Aqui fica registrada a omissão do Congresso Nacional e do Conselho de Comunicação Social em cumprir com a sua função de regular os serviços de televisão. A radiodifusão vive um caos normativo. Há uma infinidade de leis, decretos, resoluções e portarias contrários à Constituição e que dificultam a vida de todos no que tange à sua respectiva operacionalização prática. Se de um lado, há o dever do poder público impor limites para o acesso à televisão pelas igrejas, por outro lado, ele tem que respeitar a liberdade de radiodifusão.
O Brasil vive uma mistura perigosa entre Estado e religião. Há uma confusão entre poder político, poder midiático e grupos religiosos, o que não é saudável para democracia. A concentração de poderes é repelida pelo Estado de Direito. A defesa da livre formação da opinião pública e da vontade política é uma das condições para o adequado funcionamento das instituições democráticas. O legislador, ao revisar a legislação, deve buscar o ponto de equilíbrio entre a proteção do acesso de todas as religiões à televisão com a imposição de limites. Repito que o problema não é o exercício da liberdade religiosa pela televisão, mas sim os abusos cometidos em seu nome e o desrespeito aos princípios constitucionais da produção e programação (art. 221). A associação religiosa tem o direito à difusão de suas mensagens religiosas. Todavia, a situação torna-se complicada quando estas entidades têm a pretensão de influenciar o funcionamento do sistema político.
A Conferência Nacional de Comunicação, a ser realizada no final deste ano, promete ser o canal eficaz para a formatação do novo modelo plural de televisão, comprometido com a realização prática dos direitos fundamentais assegurados pela Constituição. Espera-se a edição de uma nova lei que, além de abordar da organização do setor de radiodifusão em face das novas tecnologias, discipline os critérios para o exercício da liberdade de acesso à televisão pelas igrejas. O legislador deve encontrar a justa medida de proporção na utilização do tempo de televisão pelas referidas entidades, segundo critérios de razoabilidade e representatividade.
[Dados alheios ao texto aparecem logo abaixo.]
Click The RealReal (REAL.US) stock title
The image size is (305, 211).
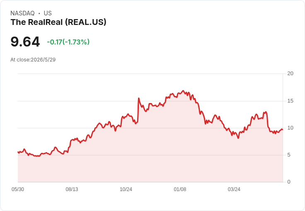point(58,22)
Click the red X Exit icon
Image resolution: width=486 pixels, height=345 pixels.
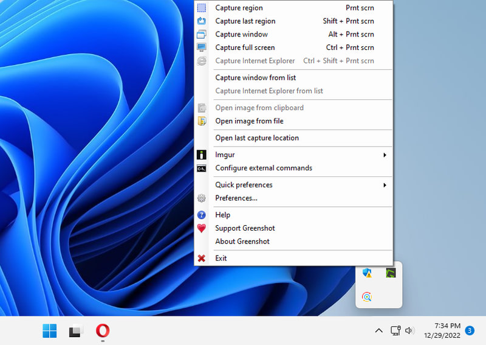pyautogui.click(x=202, y=259)
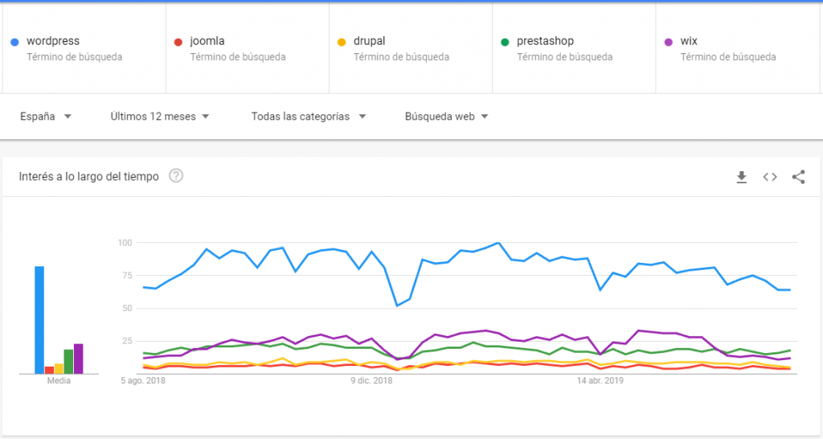Click the blue wordpress average bar
823x439 pixels.
tap(39, 320)
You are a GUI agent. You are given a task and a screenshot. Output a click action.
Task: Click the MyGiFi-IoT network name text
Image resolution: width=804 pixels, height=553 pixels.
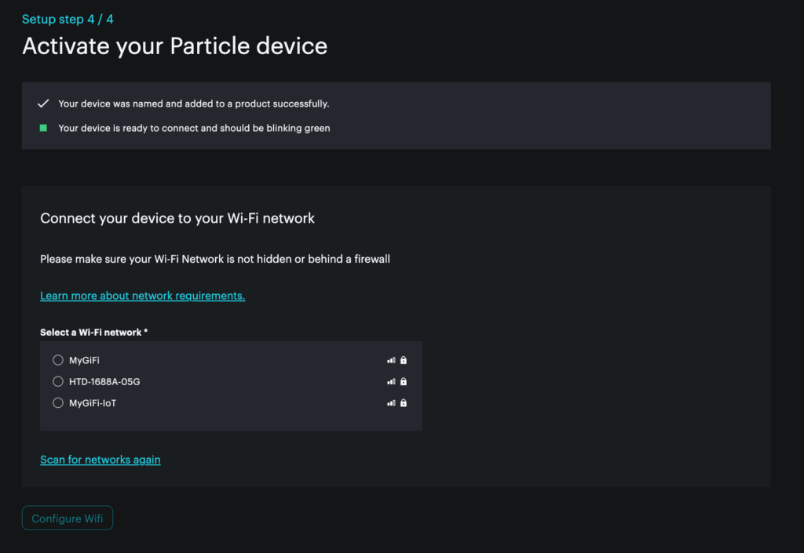pyautogui.click(x=93, y=403)
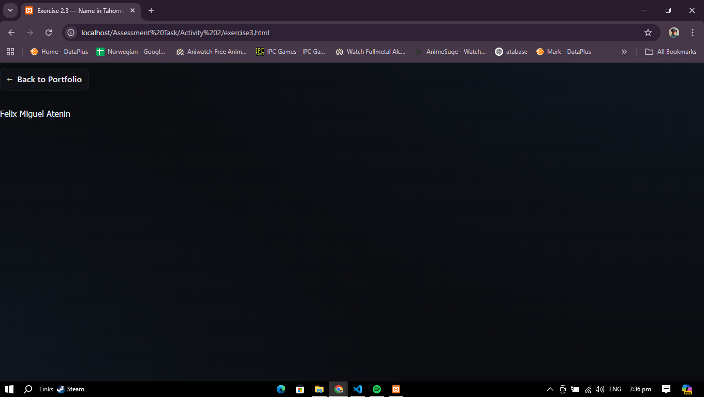Click the Back to Portfolio button
This screenshot has height=397, width=704.
(45, 79)
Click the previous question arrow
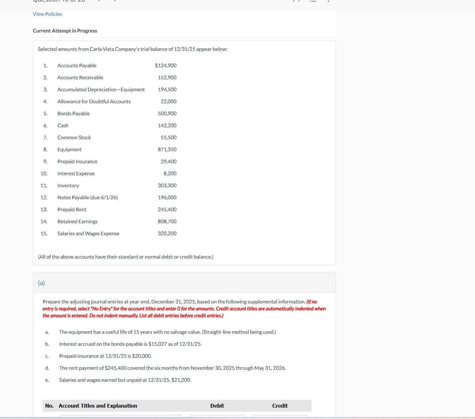Screen dimensions: 475x419 99,1
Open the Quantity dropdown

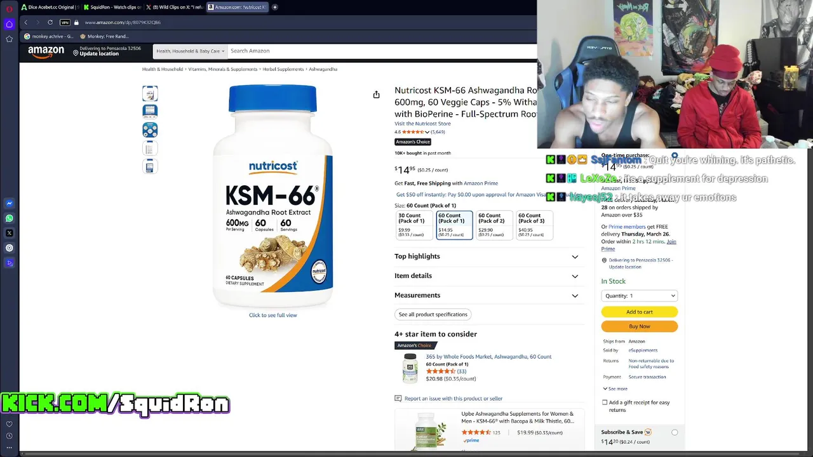(639, 296)
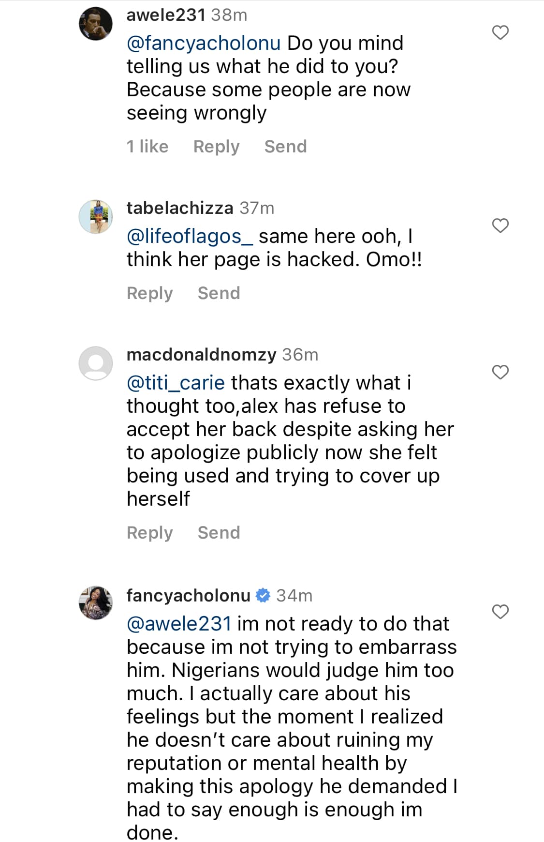Open macdonaldnomzy's default avatar
The image size is (544, 842).
(96, 363)
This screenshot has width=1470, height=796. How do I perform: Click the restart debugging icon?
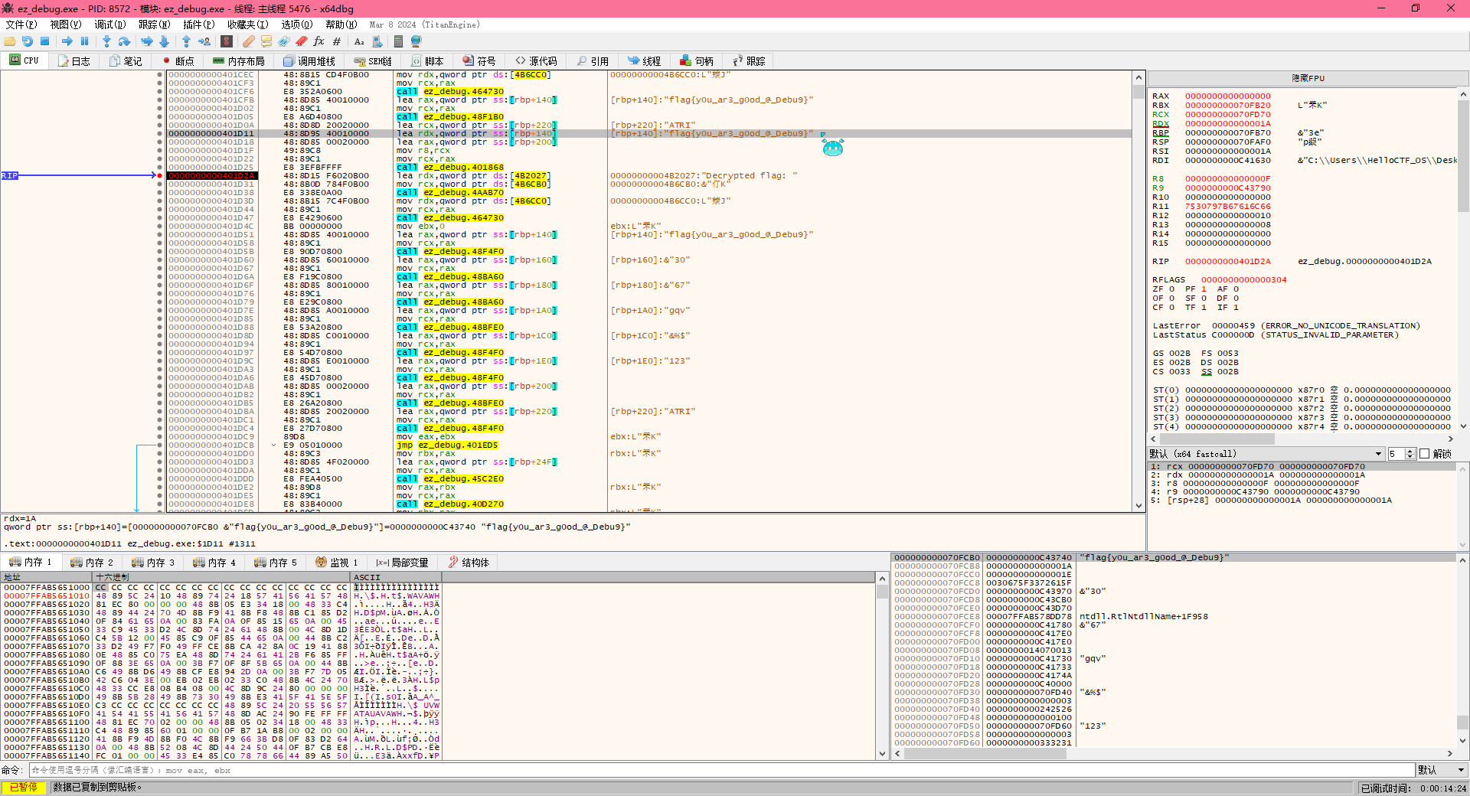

A finalidade principal a ser alcançada consiste no equilíbrio e na harmonização dos opostos: a preservação do Estado laico e o respeito ao exercício da liberdade religiosa pela televisão, nos termos de uma nova legislação, uma vez que nas palavras de Georges Ripert: “quando o direito ignora a realidade, a realidade se vinga ignorando o direito”.
Jus Navigandi – www.jusnavigandi.com.br, 05 set. 2009.